Brent Braaten, photographer

Claire Watkins from the City of Prince George with some weeds at Hudson Bay Slough.

Volunteers are needed to wage a battle against a noxious plant that is already entrenched in the green spaces alongside Hudson's Bay Slough and Carrie Jane Grey Park.

Common tansy is a lovely flower that spreads rapidly through ecosystems, consuming fields and shorelines in only a few summers if left unchecked.

On Saturday, city and provincial officials are trying to stop that spread and are calling on public help. All available hands are being called to the two parks to rip out the tansy and plant native plants in their place.

"Our goal is 50 volunteers," said Andrea Eastham, program manager for the Northwest Invasive Plant Council. "We will be uprooting the tansy and we will be replanting the area with trees, shrubs and herbs that are naturally occurring. It is a tough site - a really important project."

The replanting is not just to restore the visual qualities of the area, it is to fight back against future weed attacks. Tall plants shade out the alien invaders. If the unnaturally introduced plants like tansy take over, it can cause unnatural soil erosion into the waterways (it already has in two spots) , which then threaten fish habitat. It can degrade the amounts of cover needed for small animals and birds to thrive. It can empty the food supplies for the wildlife that depends on certain plant life, reducing the available food supply all the way up the food chain.

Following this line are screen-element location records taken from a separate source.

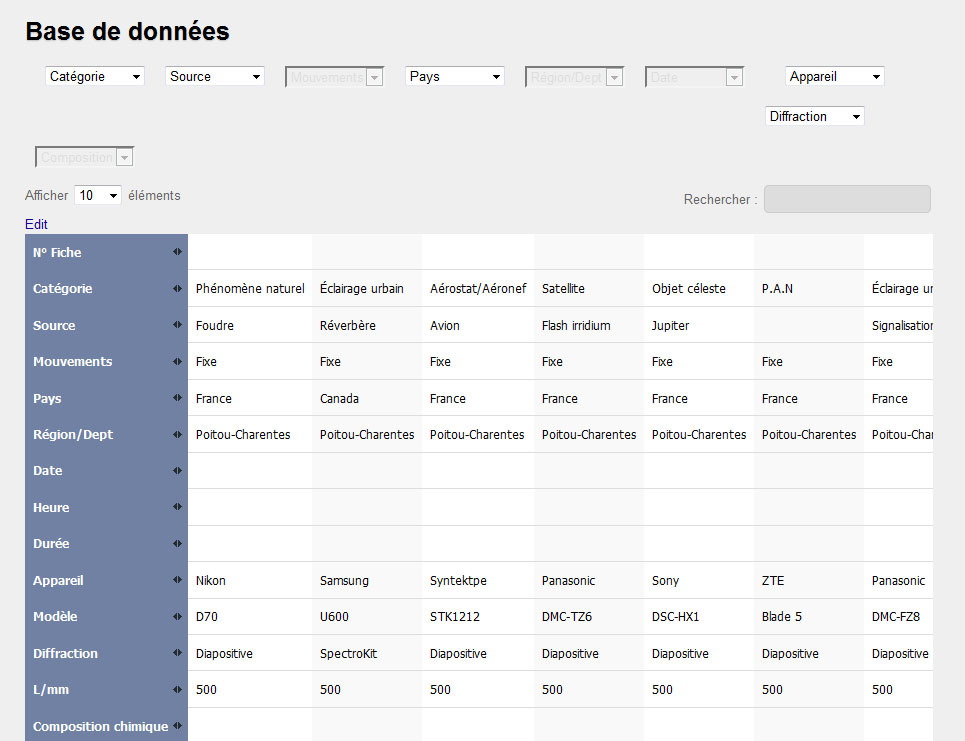Expand the Source filter dropdown
The image size is (965, 741).
[x=215, y=76]
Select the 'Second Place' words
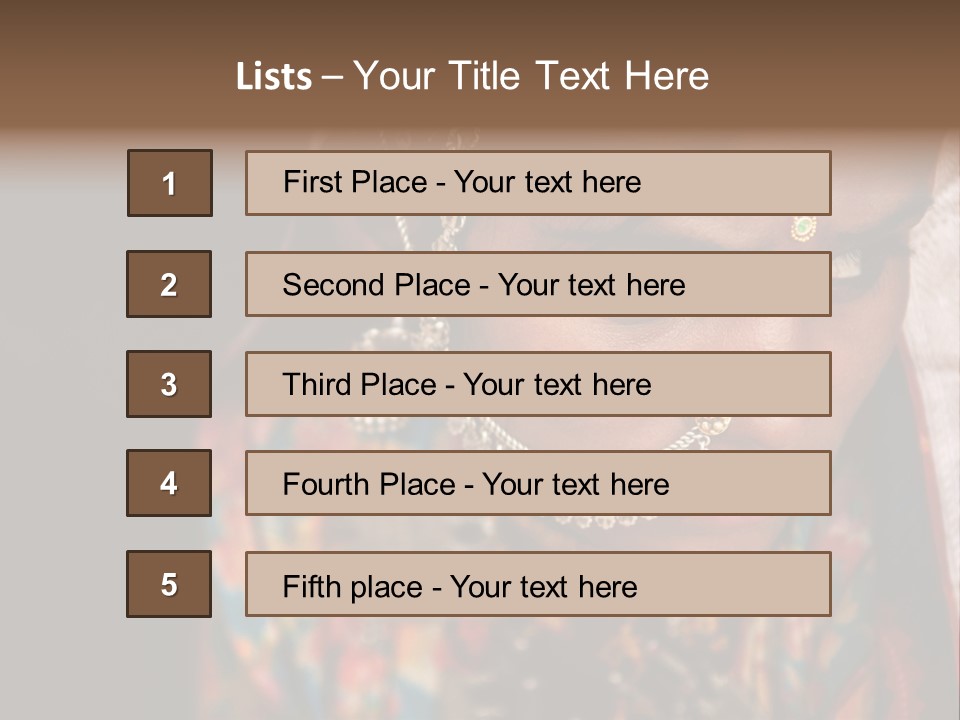960x720 pixels. (376, 285)
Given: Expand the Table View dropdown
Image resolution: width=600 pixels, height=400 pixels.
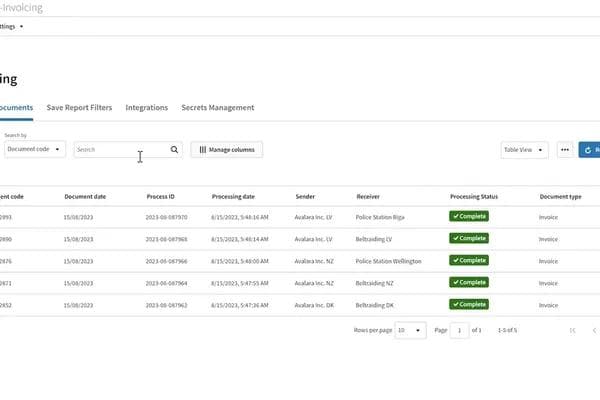Looking at the screenshot, I should (x=524, y=150).
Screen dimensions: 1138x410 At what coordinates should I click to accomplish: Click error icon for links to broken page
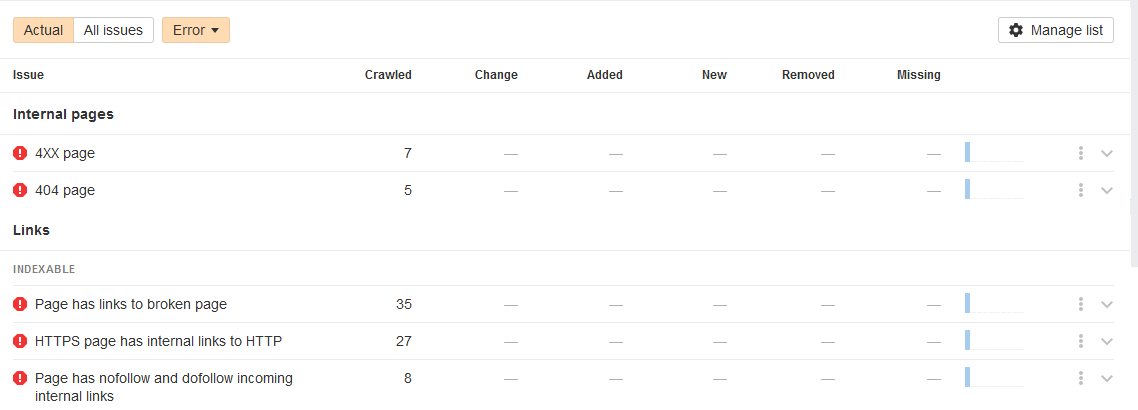point(20,304)
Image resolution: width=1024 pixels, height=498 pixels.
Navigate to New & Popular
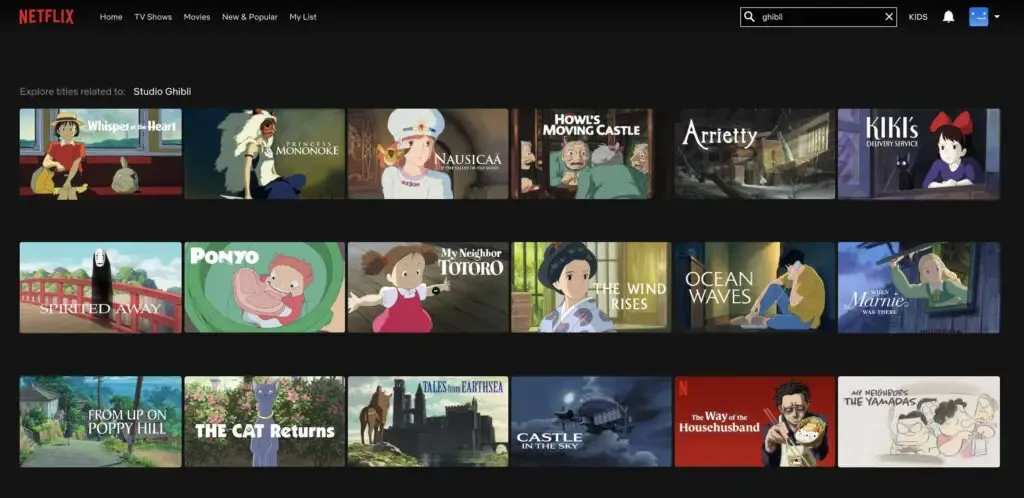(250, 17)
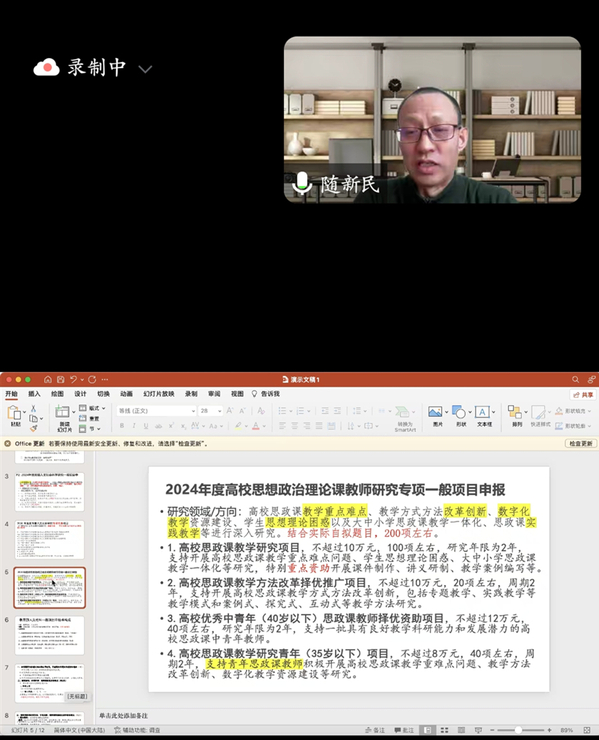Click the 检查更新 button
This screenshot has width=599, height=740.
click(x=581, y=444)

"They [invasive plant species] all have a detrimental effect," said Claire Watkins, the integrated pest management co-ordinator for the City of Prince George. "When we build these beautiful parks and green spaces, these public assets, we find them especially threatened when major roads run through them. The seeds get carried in on vehicles and blown into the fringes along the roadsides, and then a few plants becomes a lot of plants, and then it becomes an infestation if we don't respond."

In many places, herbicides can be effective but they can't be used alongside waterways like Carrie Jane Grey Park and Hudson's Bay Slough. The only effective counterattack is human hands pulling the bad plants up, and putting good plants in their place.

All volunteers will be trained to do these simple jobs, said Eastham and Watkins. Thanks to a $5,000 grant from the Wal-Mart/Evergreen program, all volunteers will be provided with digging tools, gloves and garbage bags, or volunteers may bring their own. Groups of volunteers will be assigned to a trained leader to work on a specific area.

The weed war will be waged at Hudson's Bay Slough (meet at Gyro Park parking lot on 20th Avenue at the entrance to Exploration Place) from 9 a.m. to noon and at Carrie Jane Grey Park (meet at the Massey Boulevard-20th Avenue entrance) from 1 p.m. to 3 p.m. Follow the ribbons and signs from the parking spots to the restoration sites.